We’ve talked about the often-illogical RPG approach to quests in posts such as Quest-ionable Activities and Why Should I Care?. Over at his blog, John Walker wondered, too. Then he did something about it.

He dressed up as a wizard, and looked for “quest help” on the streets of Bath, England. Yes, he really did. In this case, the quest was delivery of a “spell scroll” in exchange for a bag of chocolate coins.

I won’t say what happened; read the post for yourself and find out. I certainly admire his courage, and possibly luck in not being questioned by the police (“Constable, I’m a wizard trying to save the world…”; that wouldn’t have gone over too well ;).

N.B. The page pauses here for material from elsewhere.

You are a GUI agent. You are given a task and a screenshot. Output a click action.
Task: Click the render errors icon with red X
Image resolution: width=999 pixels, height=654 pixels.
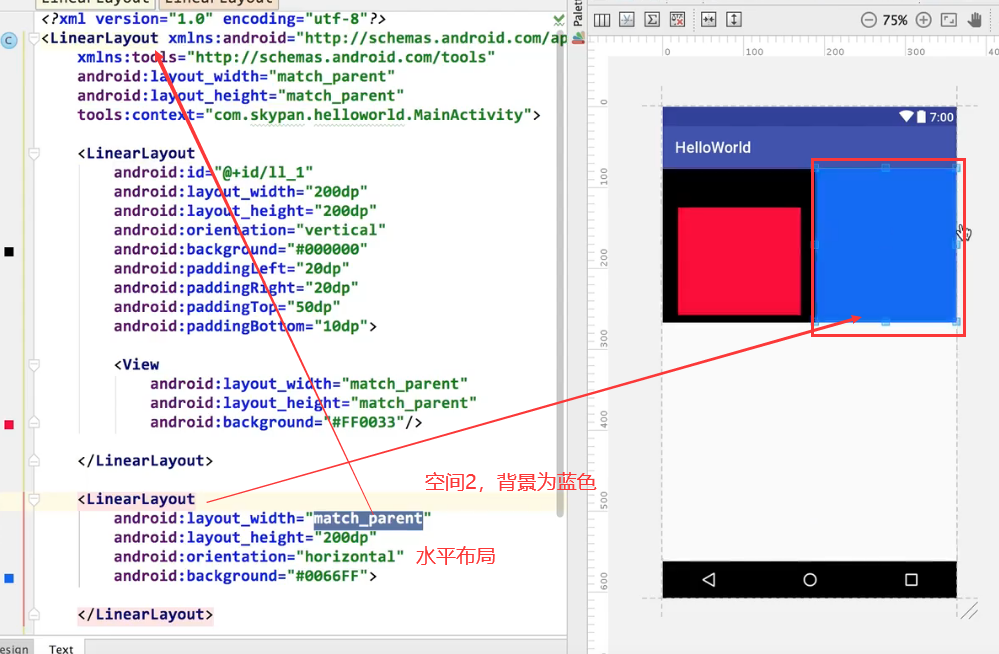click(x=676, y=18)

Of course, in the real world, people don’t go running up to a stranger and ask for help in ridding the cellar of rats. For that matter, unless we see someone who appears in distress, we wouldn’t approach a person and ask if they have any little jobs on hand for which they need a hero’s aid.

Then again, we don’t (except maybe at Halloween) parade the streets in chainmail or mages’ robes. And while people in real life have problems, they usually can’t be solved in the simplistic fashion of RPGs.

Y’know, sometimes, dull and repetitive as they are, those “quests” at least do solve problems with a minimum of fuss. Hmm…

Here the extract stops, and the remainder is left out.